Take a moment and read Psalm 126.

Many years ago I had a wound on the middle finger of my right hand that would not heal.  Every time I bent that finger the wound would open and start to bleed.  Once, while celebrating Eucharist, I bent that finger and it started to bleed.  I had to stop the celebration to deal with the wound.  I asked the congregation to pray that God would quickly heal that injury.  After the service, a well-meaning parishioner told me that if I only had faith, God would have already healed it.  Her comfort was like the comfort of Job’s three friends.  

Whenever difficulties happen to faithful believers, there are those who begin to doubt the calling of God in their life.  In essence they say, “If God were truly with us, these bad things would not have happened.”  And the enemy joins in to discourage the believers.  The exiles returning to Jerusalem met immediate opposition from their neighbors in the surrounding regions.  Ezra records that “The people of the land discouraged the people of Judah, and made them afraid to build, and hired counselors against them to frustrate their purpose…and they wrote an accusation against the inhabitants of Judah and Jerusalem” (Ezra 4:4-6).  But the Psalmist reminds the people Who it was that called them to this homeland of theirs, and how excited they were to receive that call:  “When the Lord restored the fortunes of Zion, we were like those who dream.”  Throughout the Old Testament the people of God remind themselves of who God is by reciting what He has done for the Jews throughout their history.  And Ezra the priest, Nehemiah the governor, and the psalmists all encourage the people with repeated recollections.  “…[the Lord] saw the affliction of our fathers in Egypt and heard their cry at the Red Sea, and performed signs and wonders against Pharaoh…” (Nehemiah 9:9).  “In [the Lord] our fathers trusted; they trusted, and [He] delivered them” (Psalm 22:4). “The hand of our God was on us, and He delivered us from the hand of the enemy and from ambushes by the way” (Ezra 8:31).  We all need to be repeatedly reminded of God’s grace, that “The Lord restored the fortunes of Zion.”

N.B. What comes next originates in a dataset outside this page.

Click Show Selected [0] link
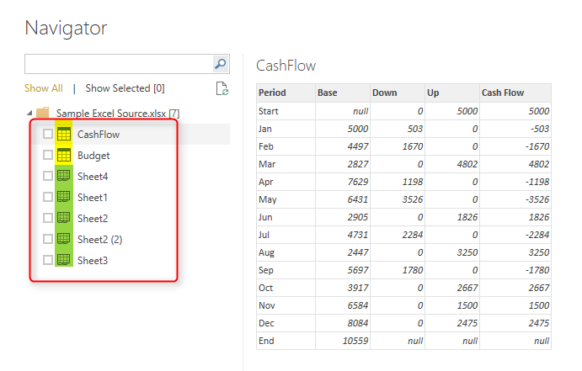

Everyone has moments in his or her life when the Lord has done great things, moments when He is tangibly real, moments when in retrospect it all seems like a dream.  And we hold on to those moments.  Like the Psalmist we remember the Lord’s work in our lives and “Then our mouth is filled with laughter, and our tongue with shouts of joy.”  But there are those desert moments as well, like the exiles experienced in dealing with opposition to the rebuilding of the city.  Doubt creeps in.  Discouragement becomes the reality of our days.  And despair threatens to take root.  That is the time for us to remember the “goodness of the Lord in the land of the living” (Psalm 27:12-14).  That is the time to sing His praise.  When the Psalmist said, “My tears have been my food day and night,” he remembers how he “would go with the throng and lead them in procession to the house of God with glad shouts and songs of praise, a multitude keeping festival” (Psalm 42:3-5).  It has been a difficult couple of years.  But there has never been a better time for us to remember the goodness of God, and to sing His praise.  Let our “our mouth be filled with laughter, and our tongue with shouts of joy.”  Remember!